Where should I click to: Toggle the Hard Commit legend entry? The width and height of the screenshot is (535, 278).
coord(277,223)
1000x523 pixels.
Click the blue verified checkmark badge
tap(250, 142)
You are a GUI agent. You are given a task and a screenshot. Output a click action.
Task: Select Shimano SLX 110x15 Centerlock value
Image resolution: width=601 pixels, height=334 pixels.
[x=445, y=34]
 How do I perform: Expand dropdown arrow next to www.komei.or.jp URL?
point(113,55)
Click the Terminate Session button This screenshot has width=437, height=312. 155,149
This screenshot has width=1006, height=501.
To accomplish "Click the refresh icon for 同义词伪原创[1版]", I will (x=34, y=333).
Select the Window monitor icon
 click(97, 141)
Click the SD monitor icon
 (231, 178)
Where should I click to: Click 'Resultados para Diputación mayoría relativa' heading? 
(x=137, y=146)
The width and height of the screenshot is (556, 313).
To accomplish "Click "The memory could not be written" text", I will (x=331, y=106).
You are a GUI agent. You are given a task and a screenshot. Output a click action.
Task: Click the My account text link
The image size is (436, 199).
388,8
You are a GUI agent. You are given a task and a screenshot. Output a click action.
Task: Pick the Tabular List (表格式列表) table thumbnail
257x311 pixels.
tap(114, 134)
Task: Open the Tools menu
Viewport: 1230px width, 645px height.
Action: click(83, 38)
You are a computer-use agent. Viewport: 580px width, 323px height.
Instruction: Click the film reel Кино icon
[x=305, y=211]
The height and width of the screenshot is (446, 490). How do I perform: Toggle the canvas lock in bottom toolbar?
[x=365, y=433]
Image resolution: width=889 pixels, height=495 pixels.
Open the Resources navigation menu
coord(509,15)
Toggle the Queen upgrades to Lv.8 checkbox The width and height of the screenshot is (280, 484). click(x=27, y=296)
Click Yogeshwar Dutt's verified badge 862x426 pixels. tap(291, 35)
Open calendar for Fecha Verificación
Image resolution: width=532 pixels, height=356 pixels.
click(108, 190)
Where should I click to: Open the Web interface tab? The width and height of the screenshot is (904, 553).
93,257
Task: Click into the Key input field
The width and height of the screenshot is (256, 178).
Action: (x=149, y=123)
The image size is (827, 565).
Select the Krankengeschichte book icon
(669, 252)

_TASK DESCRIPTION_.
Find every line in the records that contains the word "This"; copy those lines.

_ANSWER BELOW_.
Click the Terminate Session button This screenshot has width=437, height=312. 155,149
This screenshot has width=1006, height=501.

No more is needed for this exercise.